◆ **ASSIGNMENT**
Write the data below out again, unchanged.

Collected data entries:
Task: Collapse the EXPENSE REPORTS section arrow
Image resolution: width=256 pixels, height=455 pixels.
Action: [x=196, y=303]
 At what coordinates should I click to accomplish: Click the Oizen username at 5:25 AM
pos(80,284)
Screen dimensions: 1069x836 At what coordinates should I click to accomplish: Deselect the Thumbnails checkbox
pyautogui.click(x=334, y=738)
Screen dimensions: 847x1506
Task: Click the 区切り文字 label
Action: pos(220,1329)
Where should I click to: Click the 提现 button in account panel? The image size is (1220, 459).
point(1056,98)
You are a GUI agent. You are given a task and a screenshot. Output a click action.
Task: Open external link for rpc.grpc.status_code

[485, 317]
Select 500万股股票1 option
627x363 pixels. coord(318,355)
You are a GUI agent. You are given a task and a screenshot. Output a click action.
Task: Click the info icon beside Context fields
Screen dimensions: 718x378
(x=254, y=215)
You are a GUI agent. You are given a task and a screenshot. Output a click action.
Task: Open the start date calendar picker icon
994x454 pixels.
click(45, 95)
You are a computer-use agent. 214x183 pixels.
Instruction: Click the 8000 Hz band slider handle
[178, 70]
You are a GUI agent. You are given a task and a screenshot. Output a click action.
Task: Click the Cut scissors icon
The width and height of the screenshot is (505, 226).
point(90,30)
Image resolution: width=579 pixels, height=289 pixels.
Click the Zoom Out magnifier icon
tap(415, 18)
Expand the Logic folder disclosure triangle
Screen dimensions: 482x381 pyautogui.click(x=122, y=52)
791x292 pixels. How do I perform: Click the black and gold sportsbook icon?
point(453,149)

◆ **RESULT OF THE TASK**
Task: Collapse the EXPENSE REPORTS section arrow
Image resolution: width=256 pixels, height=455 pixels.
Action: [x=196, y=303]
 At what coordinates should I click to accomplish: Click the Oizen username at 5:25 AM
pos(80,284)
Screen dimensions: 1069x836 At what coordinates should I click to accomplish: Deselect the Thumbnails checkbox
pyautogui.click(x=334, y=738)
Screen dimensions: 847x1506
Task: Click the 区切り文字 label
Action: pos(220,1329)
Where should I click to: Click the 提现 button in account panel? The image size is (1220, 459).
point(1056,98)
You are a GUI agent. You are given a task and a screenshot. Output a click action.
Task: Open external link for rpc.grpc.status_code

[485, 317]
Select 500万股股票1 option
627x363 pixels. coord(318,355)
You are a GUI agent. You are given a task and a screenshot. Output a click action.
Task: Click the info icon beside Context fields
Screen dimensions: 718x378
(x=254, y=215)
You are a GUI agent. You are given a task and a screenshot. Output a click action.
Task: Open the start date calendar picker icon
994x454 pixels.
click(45, 95)
You are a computer-use agent. 214x183 pixels.
Instruction: Click the 8000 Hz band slider handle
[178, 70]
You are a GUI agent. You are given a task and a screenshot. Output a click action.
Task: Click the Cut scissors icon
The width and height of the screenshot is (505, 226).
point(90,30)
Image resolution: width=579 pixels, height=289 pixels.
Click the Zoom Out magnifier icon
tap(415, 18)
Expand the Logic folder disclosure triangle
Screen dimensions: 482x381 pyautogui.click(x=122, y=52)
791x292 pixels. How do I perform: Click the black and gold sportsbook icon?
point(453,149)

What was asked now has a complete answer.